***** Data listing

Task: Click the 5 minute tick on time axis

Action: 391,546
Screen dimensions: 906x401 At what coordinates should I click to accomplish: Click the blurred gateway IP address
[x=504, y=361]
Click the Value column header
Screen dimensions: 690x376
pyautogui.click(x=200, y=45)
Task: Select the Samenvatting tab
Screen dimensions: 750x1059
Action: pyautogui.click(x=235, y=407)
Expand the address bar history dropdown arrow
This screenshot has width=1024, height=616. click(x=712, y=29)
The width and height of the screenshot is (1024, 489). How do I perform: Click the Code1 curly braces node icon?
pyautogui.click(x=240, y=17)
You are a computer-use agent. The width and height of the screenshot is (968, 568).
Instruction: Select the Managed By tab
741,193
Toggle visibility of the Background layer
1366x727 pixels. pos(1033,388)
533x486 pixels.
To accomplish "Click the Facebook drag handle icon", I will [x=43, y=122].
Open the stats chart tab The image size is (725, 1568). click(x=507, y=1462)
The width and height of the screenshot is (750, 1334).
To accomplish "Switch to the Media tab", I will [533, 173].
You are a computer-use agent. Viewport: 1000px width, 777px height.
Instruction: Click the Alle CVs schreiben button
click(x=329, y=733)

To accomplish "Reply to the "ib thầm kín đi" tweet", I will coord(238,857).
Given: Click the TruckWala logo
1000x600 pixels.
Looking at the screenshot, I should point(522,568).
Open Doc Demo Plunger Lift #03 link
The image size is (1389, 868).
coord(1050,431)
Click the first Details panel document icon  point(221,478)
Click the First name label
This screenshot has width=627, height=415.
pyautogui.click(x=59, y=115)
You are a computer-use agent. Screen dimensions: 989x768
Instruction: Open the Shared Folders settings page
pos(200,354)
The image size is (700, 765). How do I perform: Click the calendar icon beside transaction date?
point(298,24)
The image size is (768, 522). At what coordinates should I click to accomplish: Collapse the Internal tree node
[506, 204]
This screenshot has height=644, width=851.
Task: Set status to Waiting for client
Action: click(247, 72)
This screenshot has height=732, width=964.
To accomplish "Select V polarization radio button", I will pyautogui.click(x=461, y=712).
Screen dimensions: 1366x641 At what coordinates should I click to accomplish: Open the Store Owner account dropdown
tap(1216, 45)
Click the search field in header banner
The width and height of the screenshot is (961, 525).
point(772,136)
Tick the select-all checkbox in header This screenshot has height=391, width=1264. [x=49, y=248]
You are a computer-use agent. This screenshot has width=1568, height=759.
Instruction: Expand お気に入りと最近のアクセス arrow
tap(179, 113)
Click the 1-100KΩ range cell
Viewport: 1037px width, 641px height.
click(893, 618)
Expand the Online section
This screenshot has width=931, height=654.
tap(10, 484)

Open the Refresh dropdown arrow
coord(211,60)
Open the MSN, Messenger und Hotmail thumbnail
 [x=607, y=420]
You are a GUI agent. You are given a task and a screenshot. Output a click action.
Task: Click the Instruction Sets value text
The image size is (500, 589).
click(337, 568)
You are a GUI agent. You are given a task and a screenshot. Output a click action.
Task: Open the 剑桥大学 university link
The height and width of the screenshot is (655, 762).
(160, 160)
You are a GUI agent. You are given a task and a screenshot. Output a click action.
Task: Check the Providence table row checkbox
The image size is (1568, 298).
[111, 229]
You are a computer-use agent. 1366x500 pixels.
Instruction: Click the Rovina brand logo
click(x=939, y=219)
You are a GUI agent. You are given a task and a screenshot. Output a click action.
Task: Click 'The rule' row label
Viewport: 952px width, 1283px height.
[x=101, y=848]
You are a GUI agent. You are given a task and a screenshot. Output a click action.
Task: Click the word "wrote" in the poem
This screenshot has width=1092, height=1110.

**********

## What is needed
Filter the records above and return every line that holds the word "label".

## Result
Click the First name label
Task: Click 'The rule' row label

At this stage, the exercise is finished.